As it stands, Kenya, like most of the continent, has not been as badly hit when compared to epicenters in Europe or North America. However, this may be due to the fact that the worst is still on its way. In May, the World Health Organization estimated that up to 190,000 Africans may be killed by the pandemic, at its peak.

With Covid-19 due to exert immense pressure on our public health systems, it does offer some important lessons for the future, explains Mwachiro.

“What this outbreak has brought about, for us in Africa, is [the fact] that we need to invest more in our healthcare systems. This has been said so many times… there have even been a number of strikes [in Kenya] by various stakeholders, all of them trying to highlight these issues. This is a good wake up call. I honestly believe that, if we had spent more on health [before the crisis], it would have gone a long way in helping us to be better prepared. Hopefully, once this [pandemic] resolves, we can keep the momentum going and we can continue looking inwardly for solutions.”

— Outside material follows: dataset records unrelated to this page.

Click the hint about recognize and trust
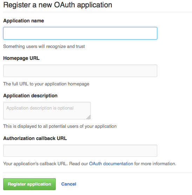The image size is (192, 195). point(44,47)

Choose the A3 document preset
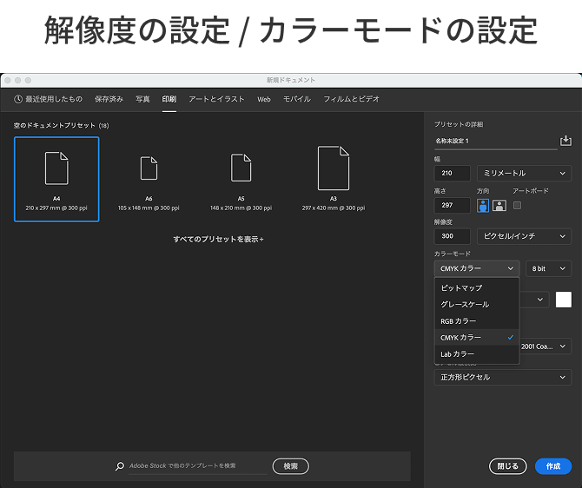point(333,179)
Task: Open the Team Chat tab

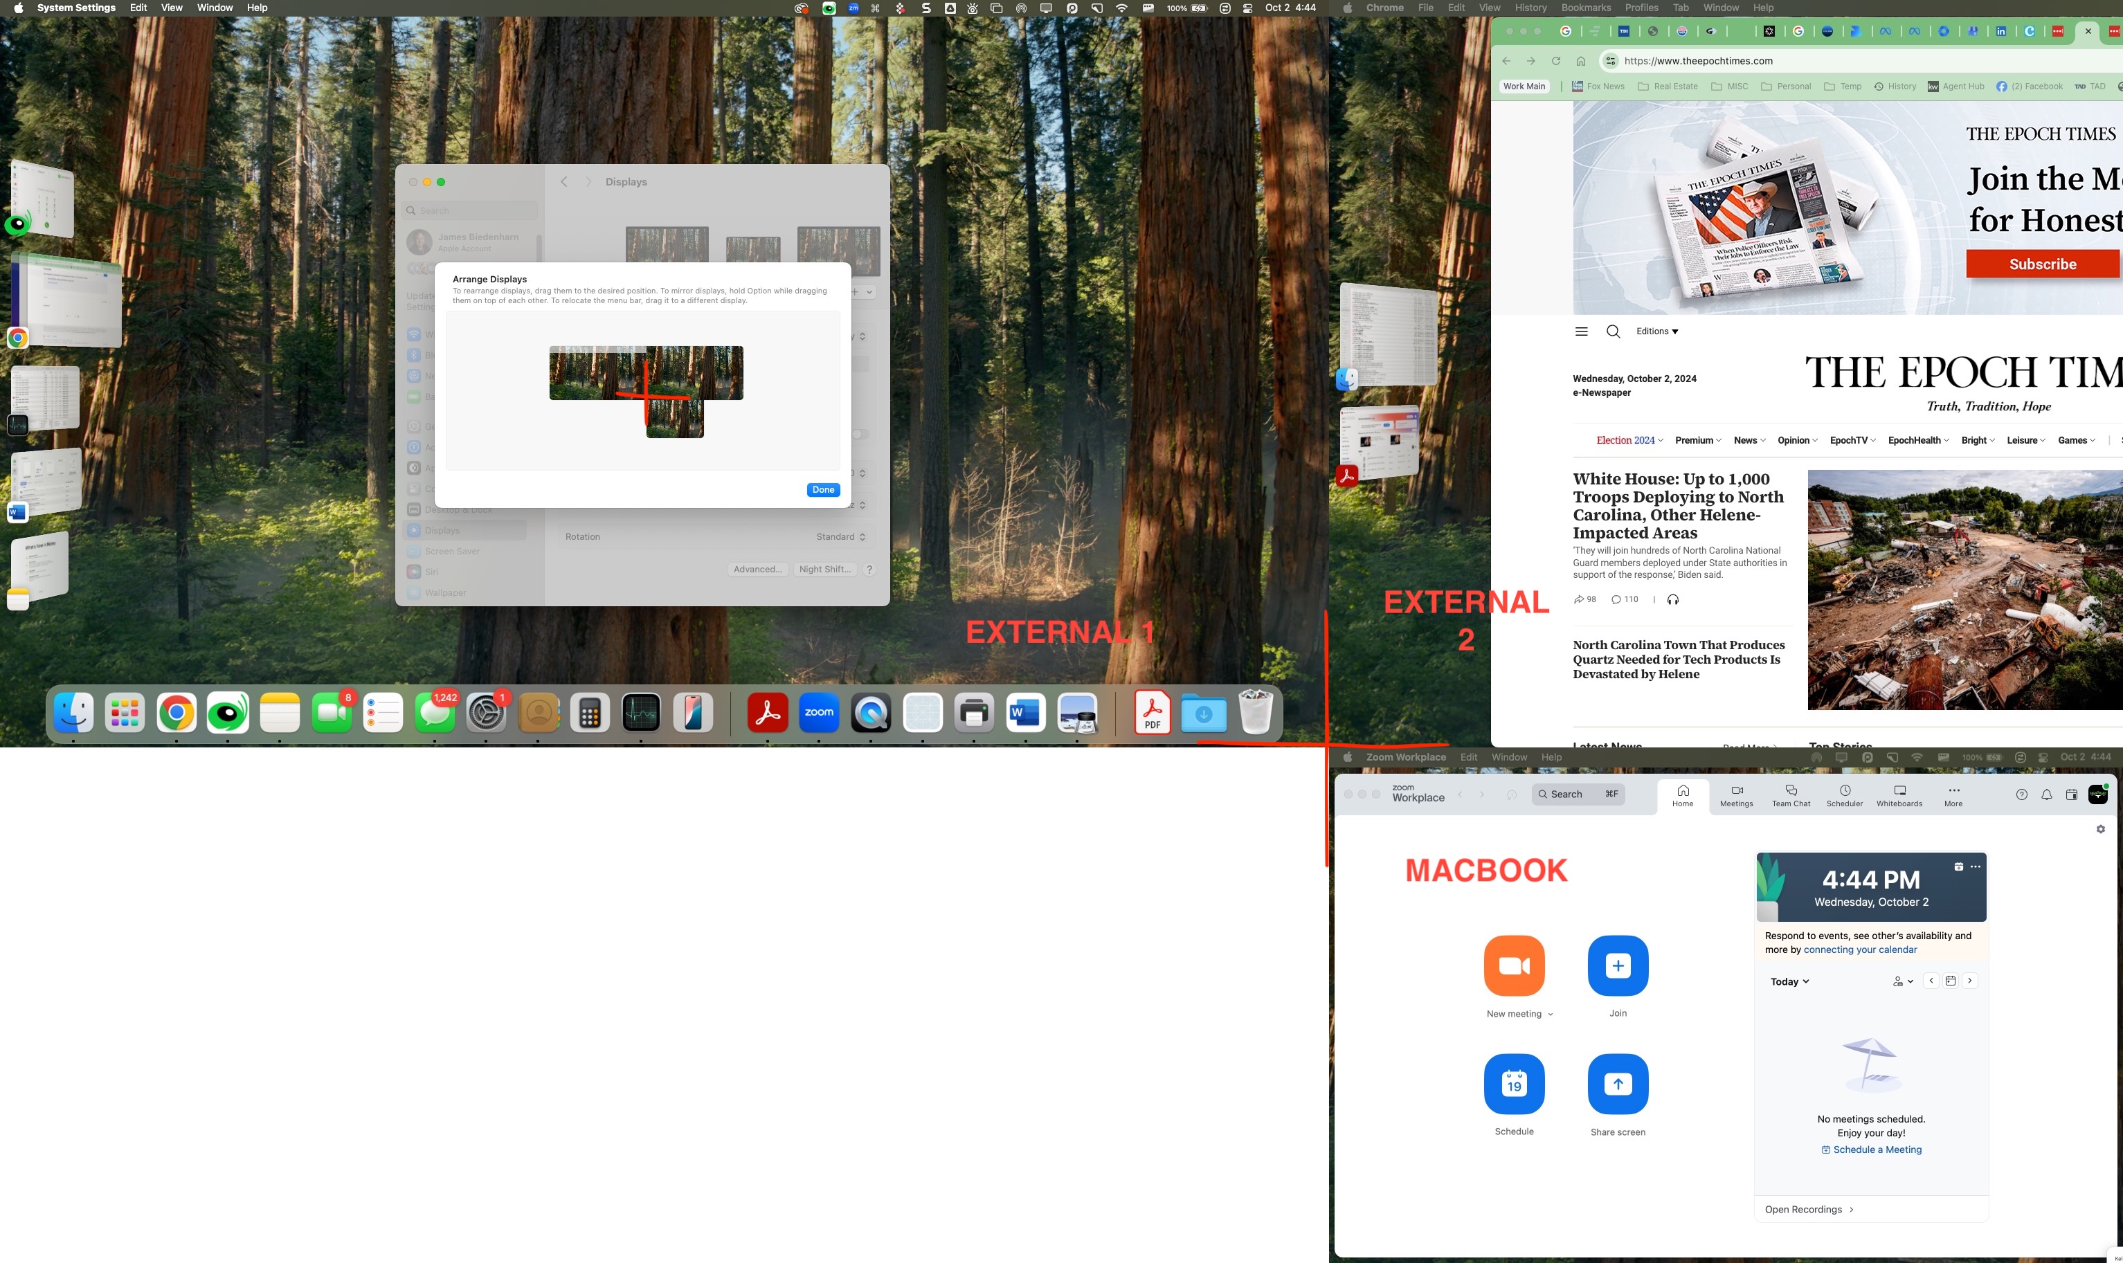Action: click(1790, 796)
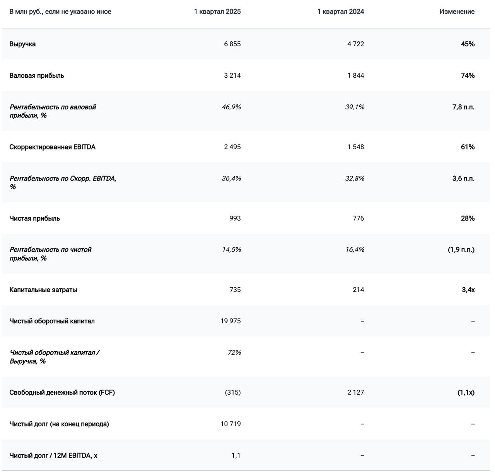Viewport: 495px width, 475px height.
Task: Click 'Чистый долг (на конец периода)' label
Action: [x=59, y=424]
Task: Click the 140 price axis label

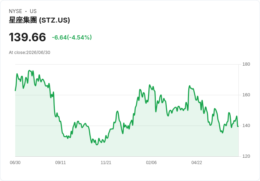Action: (246, 126)
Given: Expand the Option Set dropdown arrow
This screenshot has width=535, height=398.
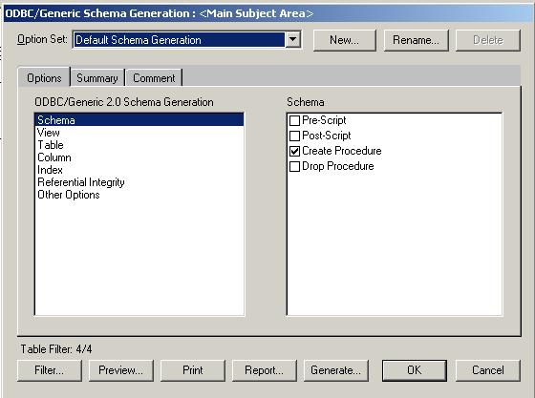Looking at the screenshot, I should click(x=292, y=39).
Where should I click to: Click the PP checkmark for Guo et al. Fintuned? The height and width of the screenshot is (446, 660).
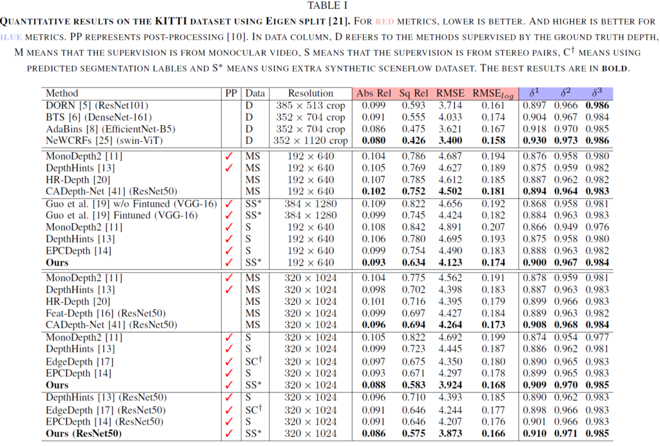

Naturally, Covid-19, with its grim predictions and disruption of lives, has many Kenyans worried about the future. Nevertheless, the challenges of the moment are being met in stride. Families have quickly adjusted to new ways of living while their leaders seek sage advice on how best to address the crisis, and doctors continue to make sacrifices, day in and day out, as they brace for the worst.

Perhaps, most important of all is that, in the pandemic’s wake, hope has become an obstinate presence in all quarters of Kenyan society.